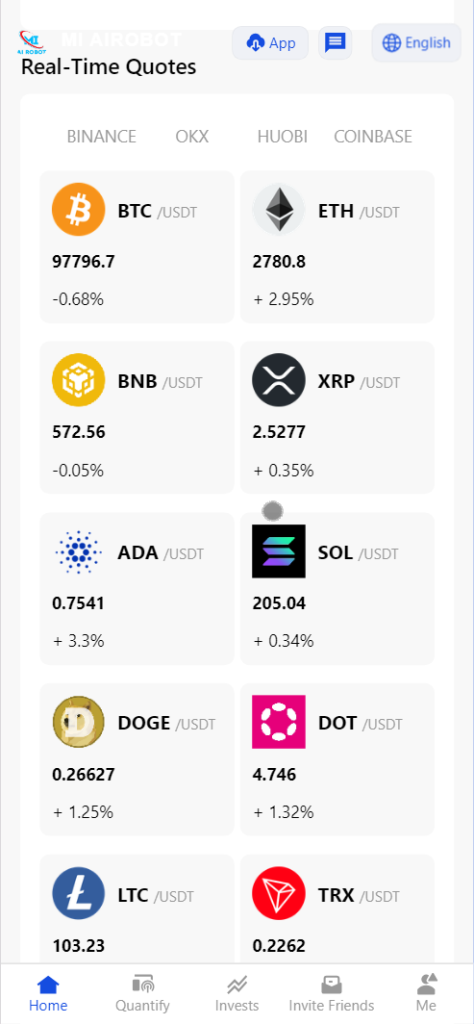
Task: Select the COINBASE exchange tab
Action: 373,136
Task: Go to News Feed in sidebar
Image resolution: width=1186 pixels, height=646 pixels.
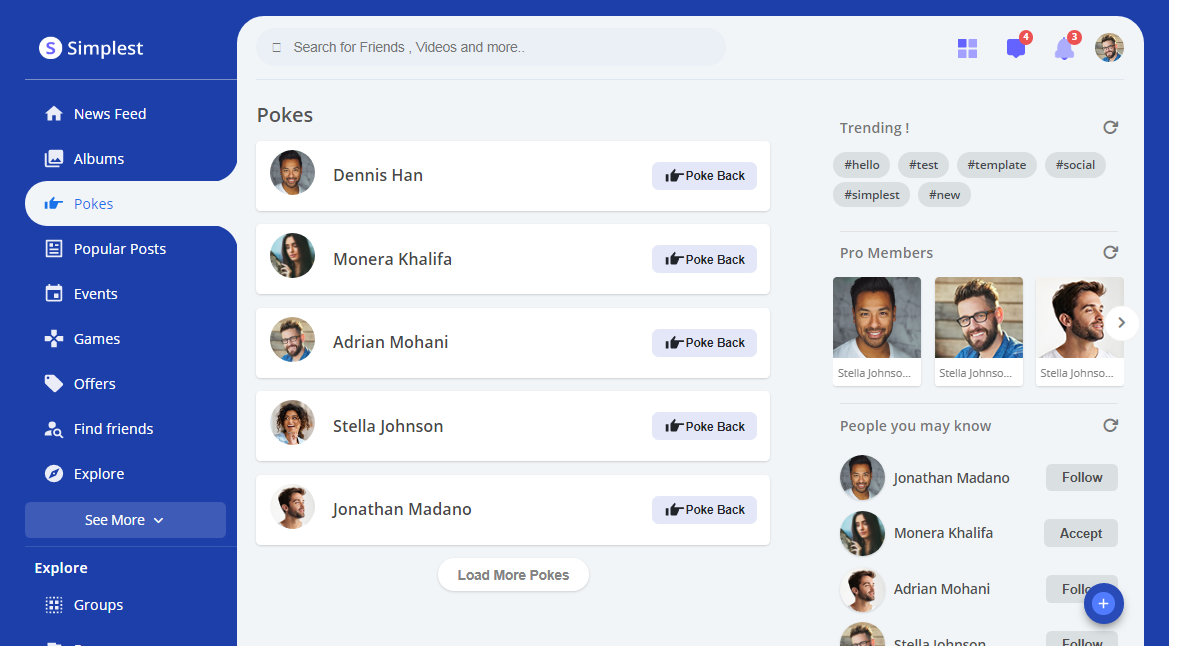Action: pyautogui.click(x=109, y=114)
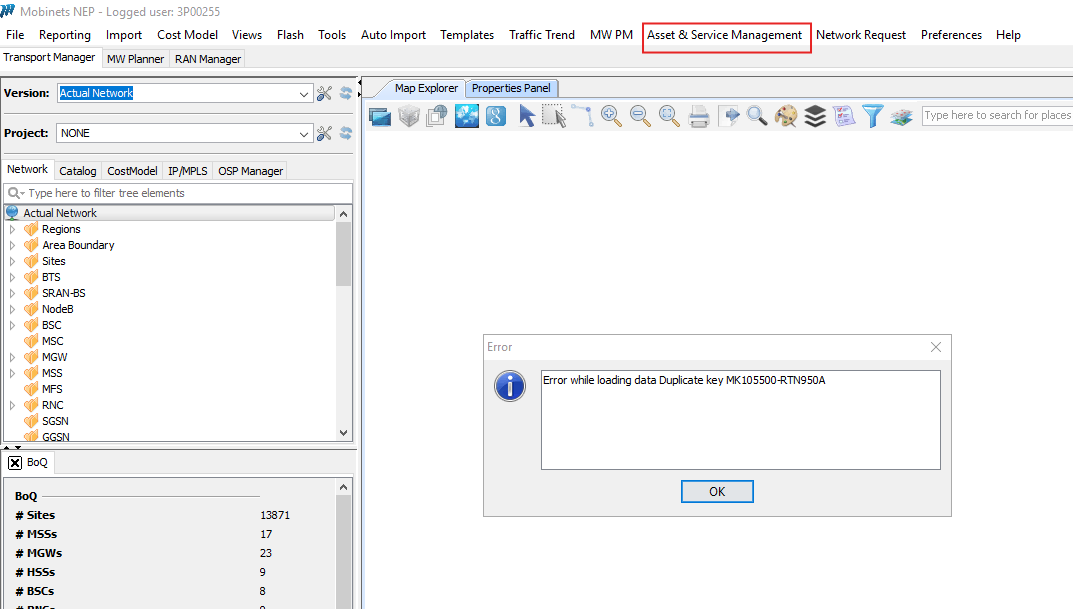Switch to the Properties Panel tab
This screenshot has height=609, width=1073.
click(x=511, y=88)
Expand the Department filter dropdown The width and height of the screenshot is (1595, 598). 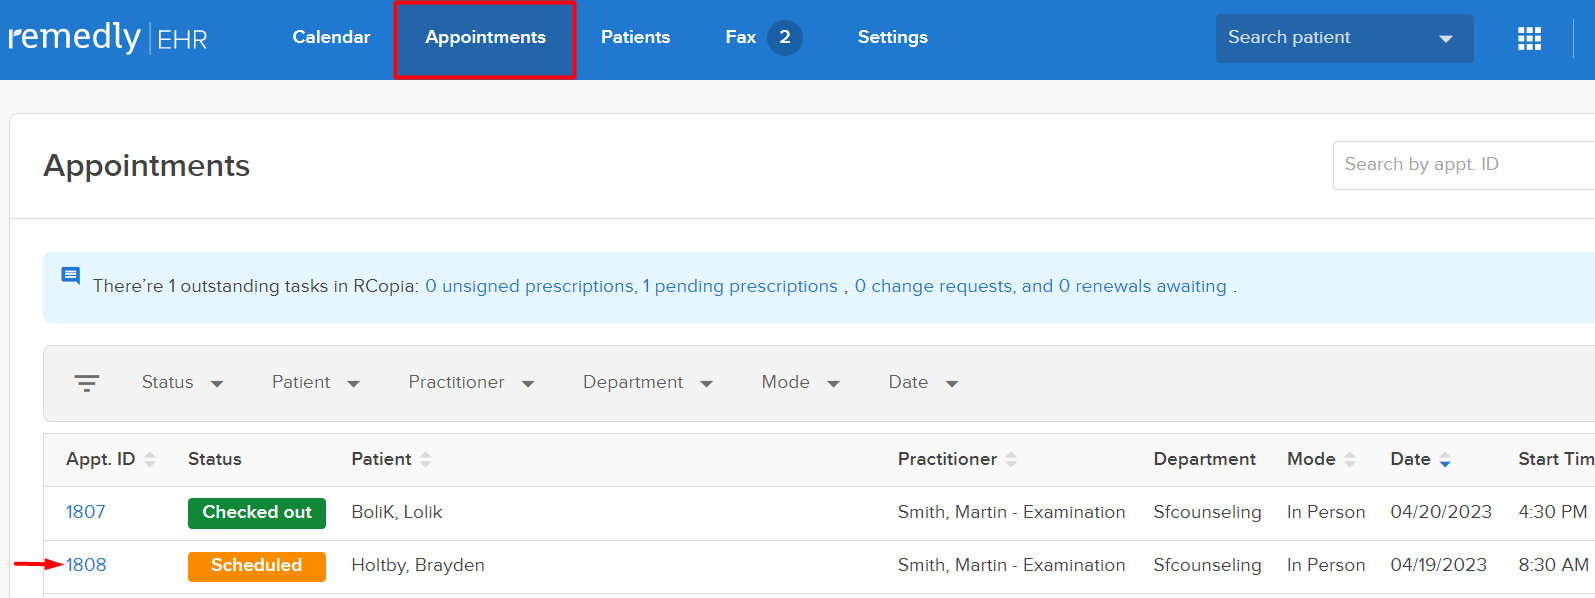648,383
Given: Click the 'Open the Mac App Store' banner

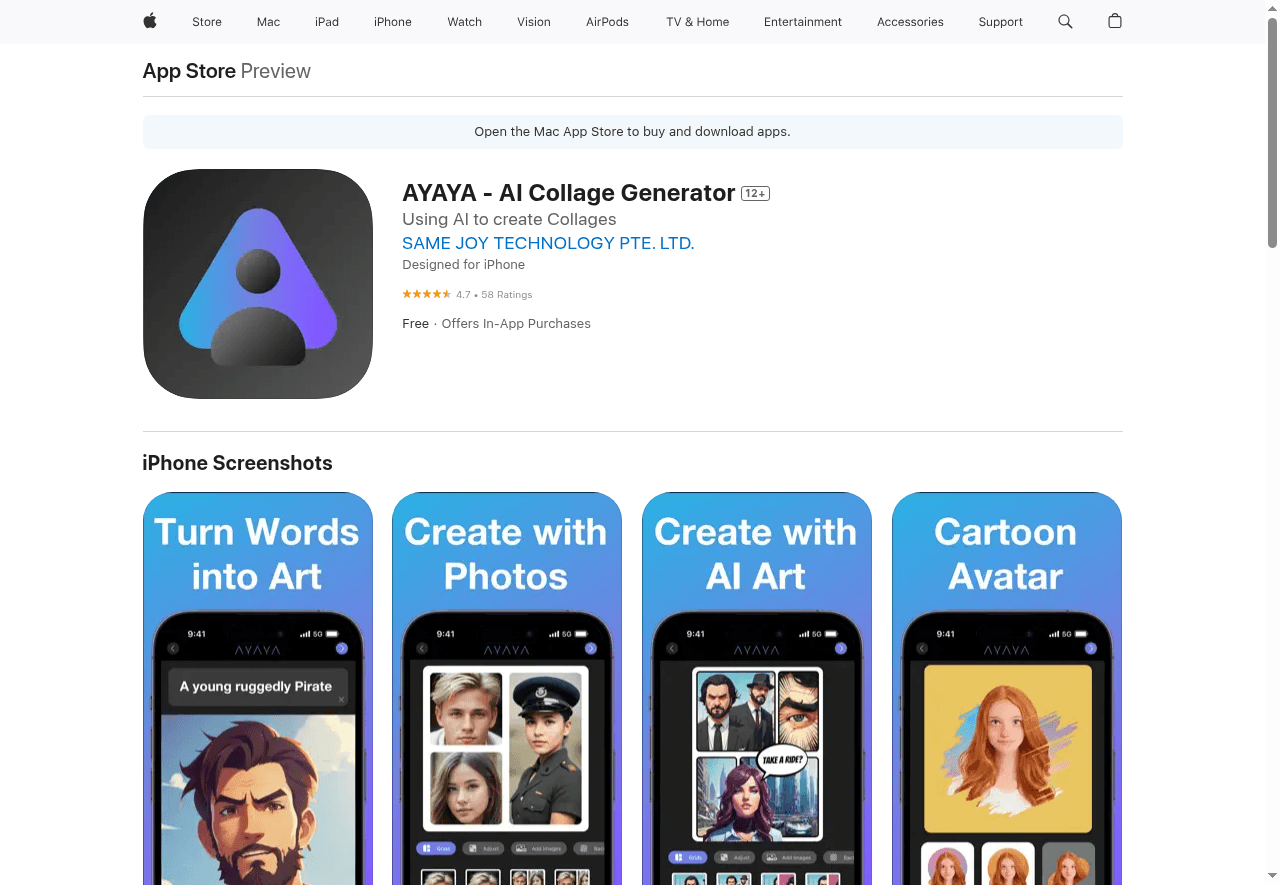Looking at the screenshot, I should tap(632, 131).
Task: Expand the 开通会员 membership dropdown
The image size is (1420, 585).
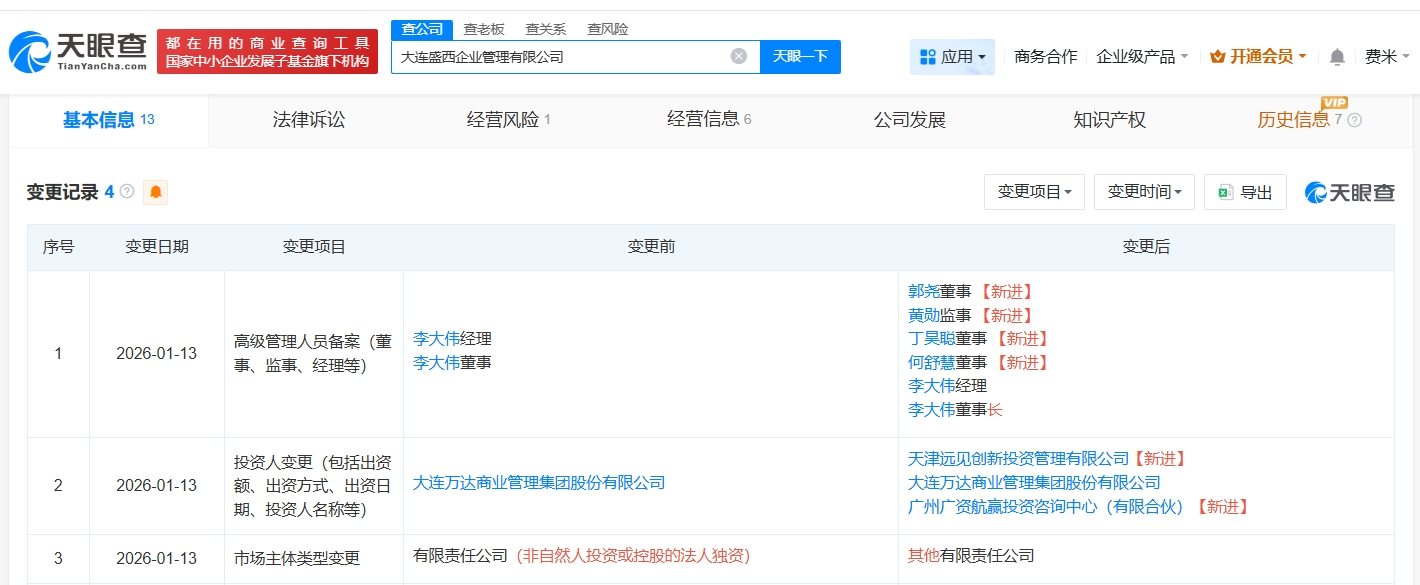Action: pyautogui.click(x=1258, y=57)
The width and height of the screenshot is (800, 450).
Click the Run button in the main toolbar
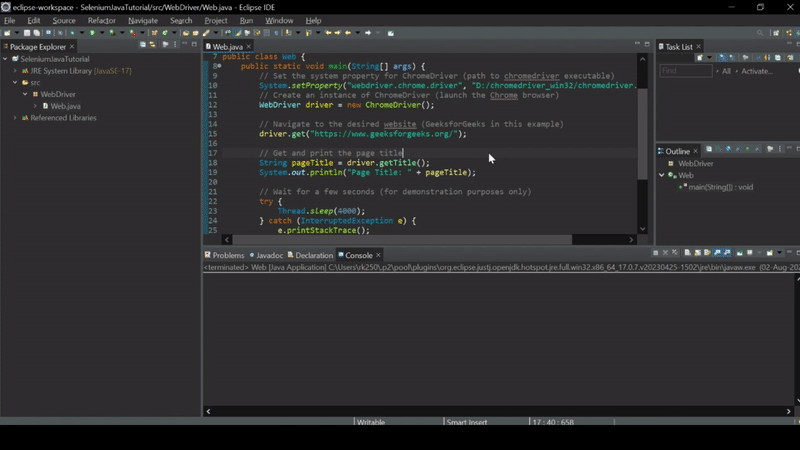(x=91, y=33)
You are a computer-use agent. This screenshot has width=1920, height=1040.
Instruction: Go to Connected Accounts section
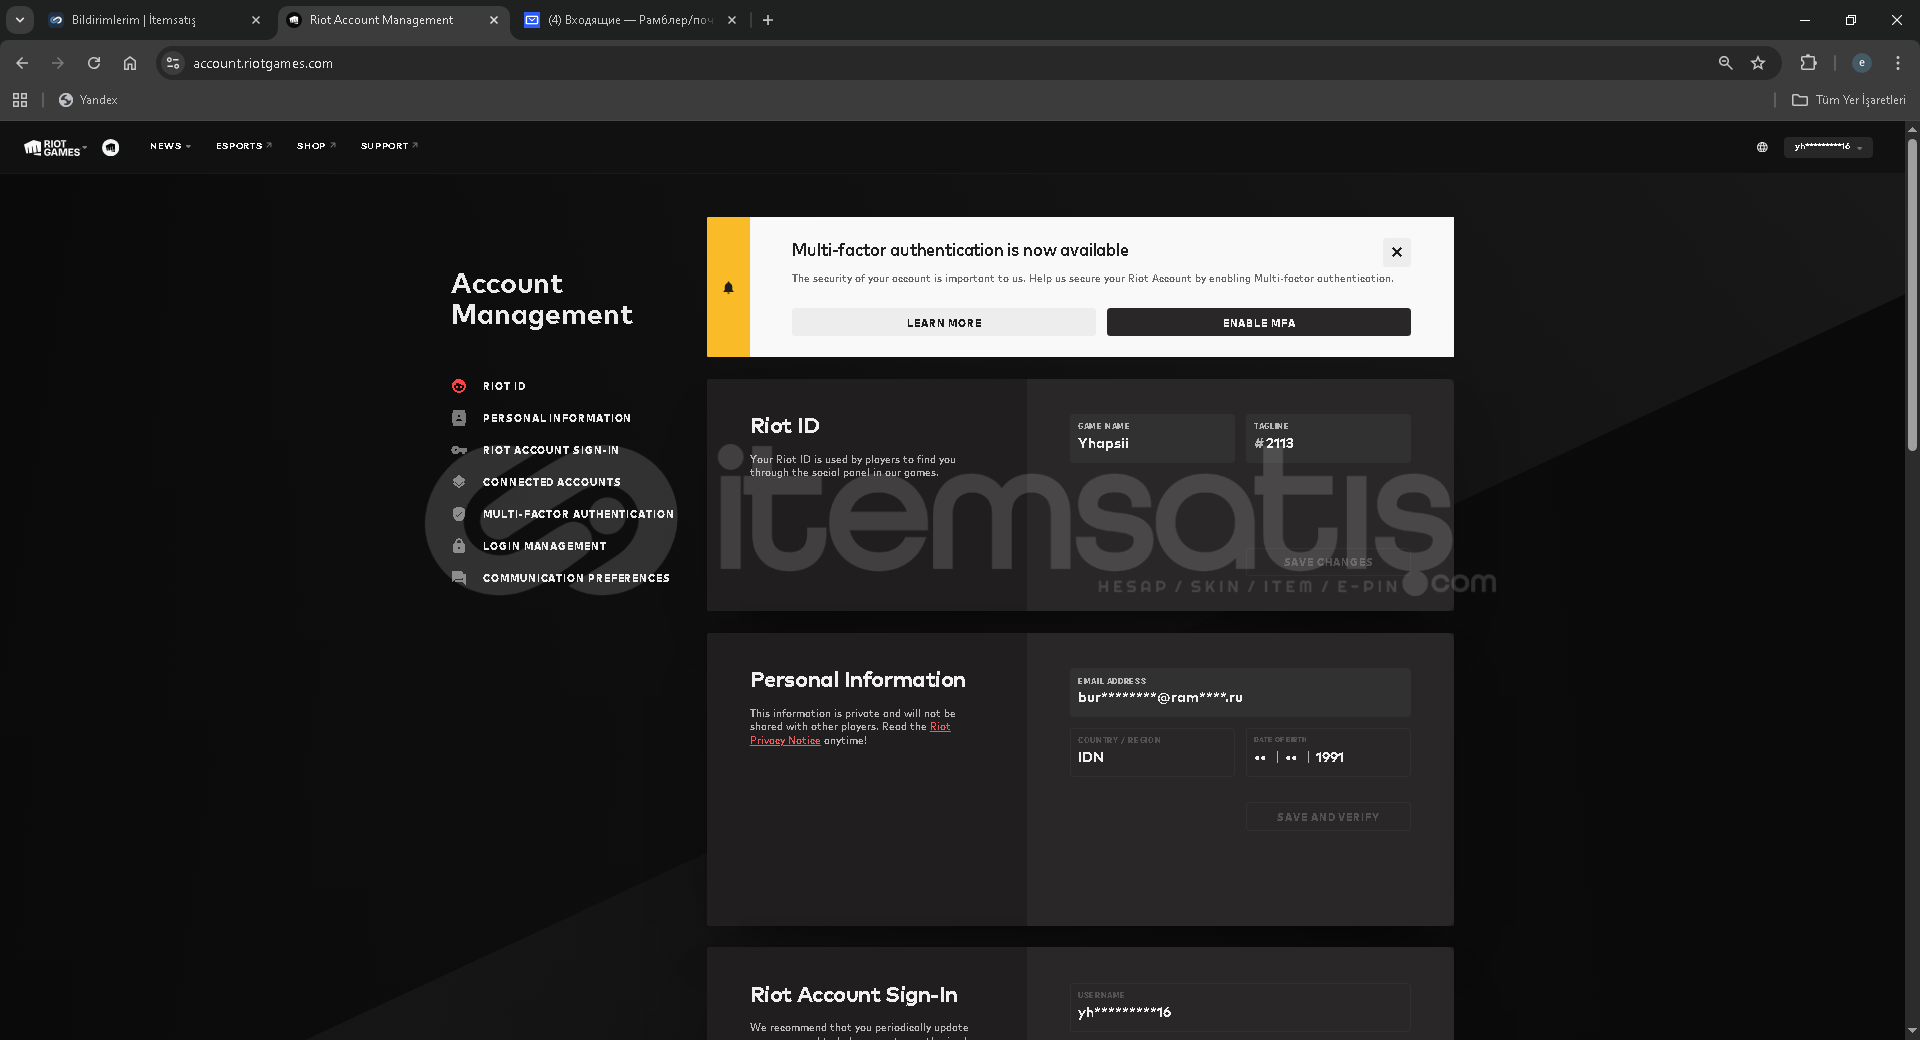pyautogui.click(x=551, y=482)
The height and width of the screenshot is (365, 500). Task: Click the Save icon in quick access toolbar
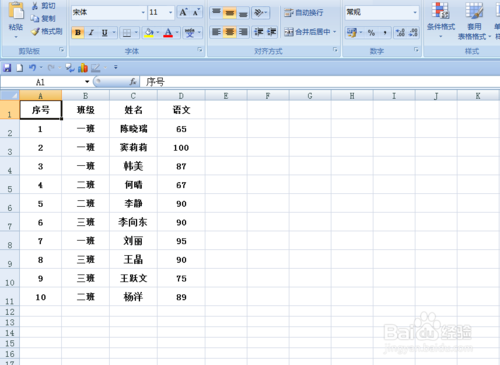(7, 68)
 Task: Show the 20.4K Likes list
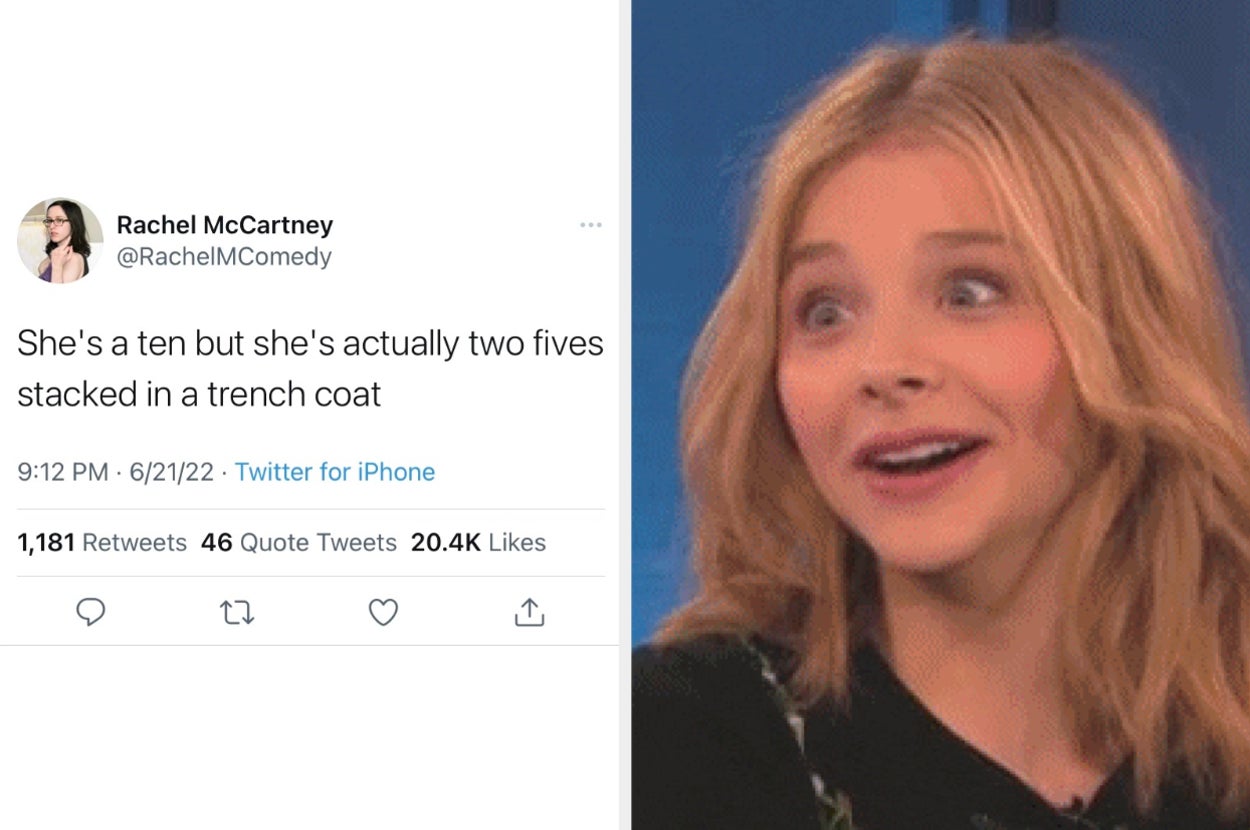click(478, 542)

☆ ☆ ☆ ☆ ☆

## Goal of the exercise
Return exactly, and only, the lines that run from the line containing "The image size is (1420, 585)." to the last line of the entries above, both ends included, with pictures left out.

## Result for this exercise
The image size is (1420, 585).
Action: pyautogui.click(x=1258, y=57)
The width and height of the screenshot is (800, 450).
Click the Run button in the main toolbar
(x=91, y=33)
You are a computer-use agent. This screenshot has width=1920, height=1040.
Instruction: Go to Connected Accounts section
pyautogui.click(x=551, y=482)
The height and width of the screenshot is (365, 500). Task: Click the Save icon in quick access toolbar
(7, 68)
 Task: Show the 20.4K Likes list
click(478, 542)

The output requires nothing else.